CVE-2021-31440: Kubernetes container escape using eBPF

In a recent post by ZDI, researchers found an out-of-bounds access flaw (CVE-2021-31440) in the Linux kernel’s (5.11.15) implementation of the eBPF code verifier: an incorrect register bounds calculation occurs while checking unsigned 32-bit instructions in an eBPF program. The flaw can be leveraged to escalate privileges and execute arbitrary code in the context of the kernel.

This vulnerability allows a local privilege escalation, which means an attacker with non-root access to the system can gain higher privileges by exploiting this vulnerability. The non-root access can be a user account without sudo or group privileges, which are usually provided to the application user.

Why you should be worried

In a Kubernetes environment, containers use the host kernel to run themselves. Therefore, the execution of malicious eBPF code as an unprivileged user in the context of the kernel can result in container escape and privilege escalation to the host.

Unprivileged users inside the container need CAP_SYS_ADMIN permission already assigned to the container to run a malicious eBPF program. For Linux kernels 5.8 and above, a new permission, CAP_BPF, is added to allow users to run eBPF programs. CAP_BPF is a subset of CAP_SYS_ADMIN.

In Kubernetes, privileged containers inherit CAP_SYS_ADMIN privileges by default. As a result, unprivileged users inside a privileged container can escalate privileges to the node and break out of the container at the same time, using this vulnerability.

Privileged container with CAP_SYS_ADMIN permission

Additionally, the exploit code is generally available on the internet. We expect various malwares targeting Kubernetes will be adding this exploit to escalate privileges after compromise.

Fix

Fixes have been released for Linux kernel versions 5.10.37, 5.11.21, and 5.12.4. It is best practice to upgrade your kernel version when fixes are available for your upstream Linux distribution. In the meantime, you can use the following mitigation approach.

Mitigation

1. Disable unprivileged eBPF execution on nodes

To mitigate this vulnerability, you need to prevent unprivileged users from being able to run eBPF to inject untrusted code. This can be achieved with the following command, which disables unprivileged eBPF execution on Kubernetes nodes.

$ sudo sysctl kernel.unprivileged_bpf_disabled=1

You can confirm changes using the following command, which should have value ‘1’.

$ cat /proc/sys/kernel/unprivileged_bpf_disabled
1

2. Don’t grant CAP_SYS_ADMIN privileges to containers

As we have seen, privileged containers have CAP_SYS_ADMIN privileges by default. If unprivileged eBPF execution is not disabled on the Kubernetes node, unprivileged users from privileged containers can run malicious code to escalate their privileges.

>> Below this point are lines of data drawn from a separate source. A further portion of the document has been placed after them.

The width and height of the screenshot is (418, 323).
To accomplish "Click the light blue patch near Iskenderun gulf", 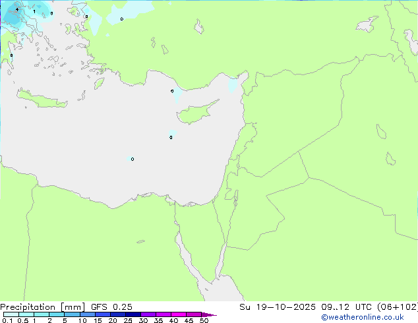I will [x=233, y=85].
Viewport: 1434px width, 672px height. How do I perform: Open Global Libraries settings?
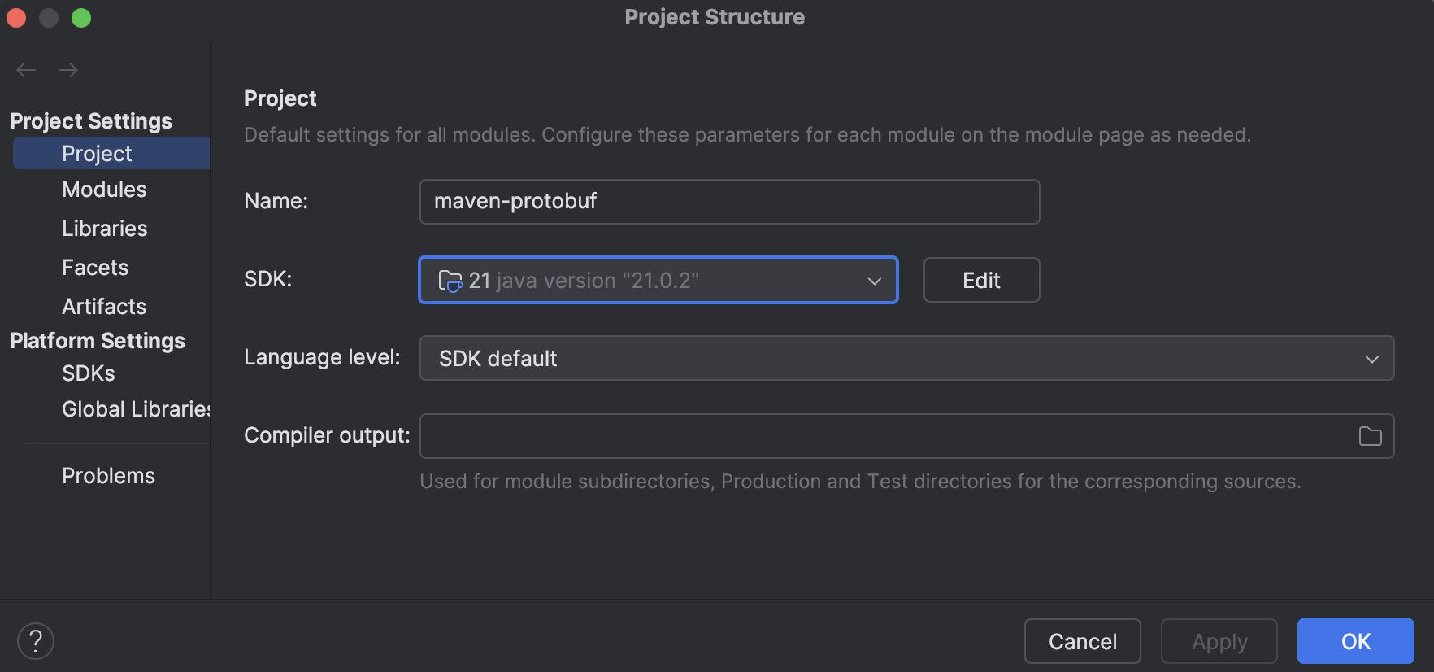coord(136,408)
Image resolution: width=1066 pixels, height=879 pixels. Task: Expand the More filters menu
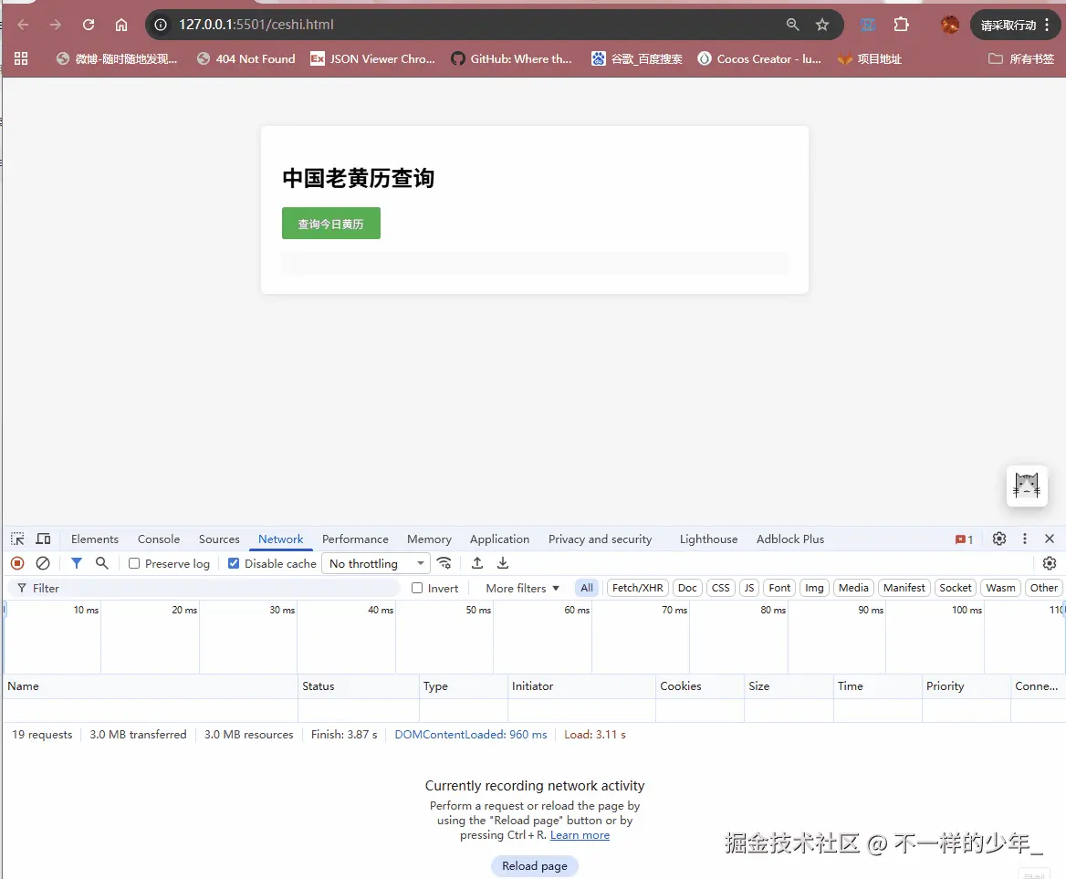(x=518, y=588)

3. Don’t grant CAP_BPF permission to containers running on Linux kernel 5.8 and above

If you are using Linux kernel 5.8 and above, you can look for CAP_BPF permission granted to the container in addition to CAP_SYS_ADMIN to remediate this issue on the container front.

4. Run application as non-root user

Run your application within a privileged container as non-root. If the above discussed mitigations are in place, this will ensure that, after a compromise, unprivileged users won’t be able to escalate privileges using this vulnerability. The impact would be limited to the application or service that has been compromised.

5. Use zero trust

A zero-trust policy can help limit an attacker’s lateral movement within the Kubernetes cluster if the attacker is not able to escalate privileges after initial compromise due to the above-mentioned mitigations.

How Calico addresses this vulnerability

Calico users using eBPF for higher performance in their Kubernetes clusters are protected from this vulnerability. Calico voluntarily disables unprivileged execution of eBPF code so that regardless of the Linux distribution being used, all customers running eBPF in their Kubernetes clusters are protected.